THE TASK>
All of the data below should be printed again word for word, pictures excluded.

Dataset entries>
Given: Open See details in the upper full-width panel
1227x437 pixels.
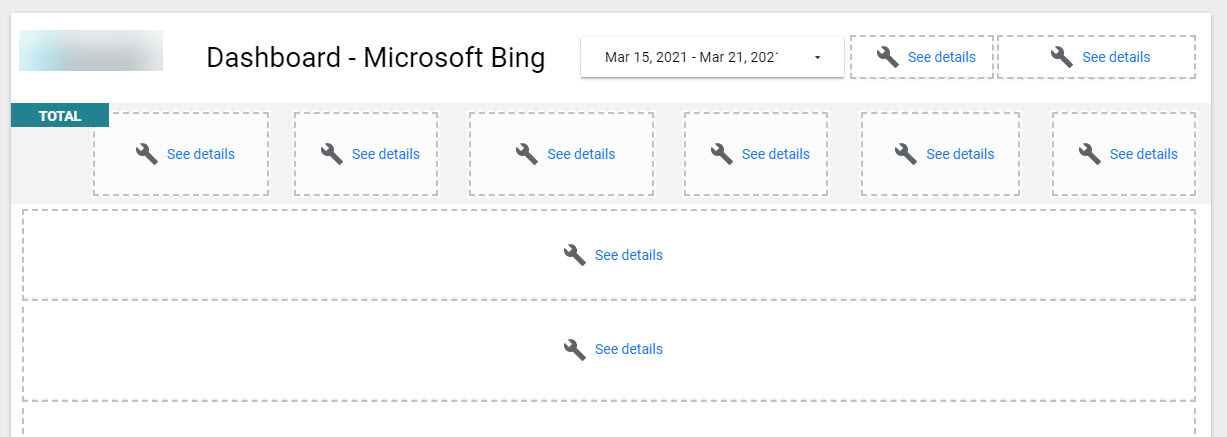Looking at the screenshot, I should point(628,255).
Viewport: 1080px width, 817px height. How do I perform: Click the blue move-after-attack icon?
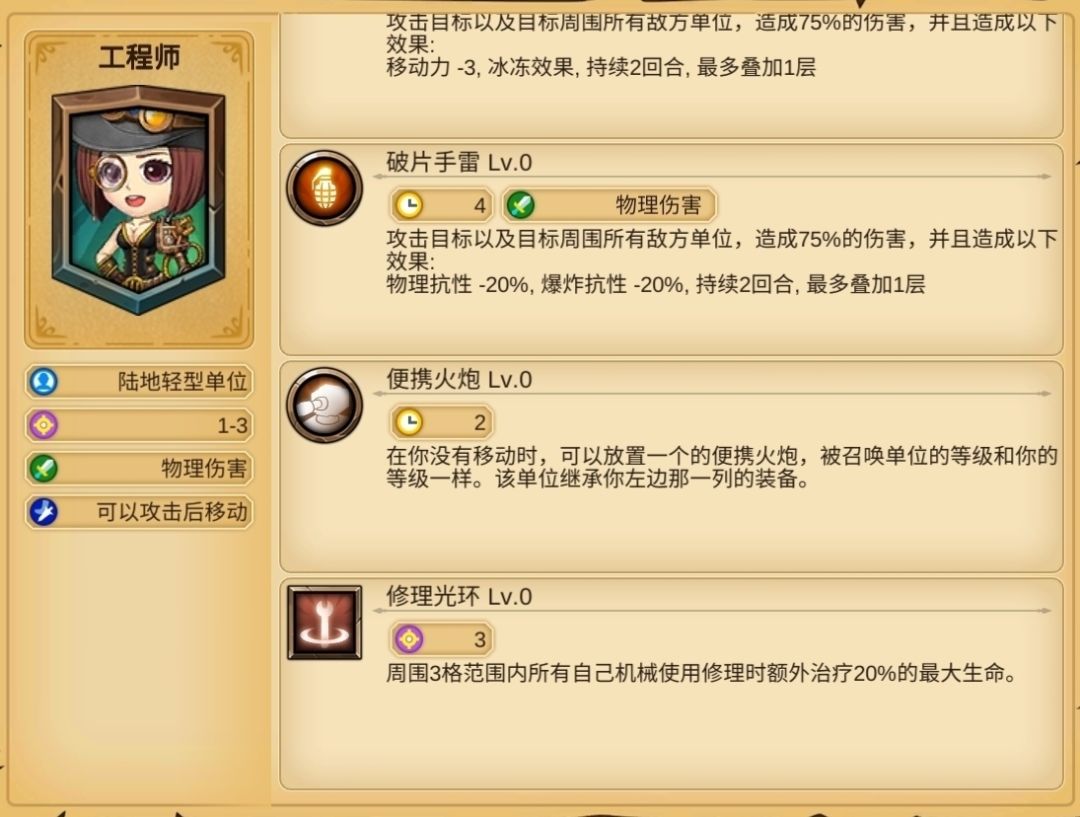(44, 512)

FINAL ANSWER>
Given: Open See details in the upper full-width panel
1227x437 pixels.
Looking at the screenshot, I should point(628,255).
Viewport: 1080px width, 817px height. How do I perform: Click the blue move-after-attack icon?
(44, 512)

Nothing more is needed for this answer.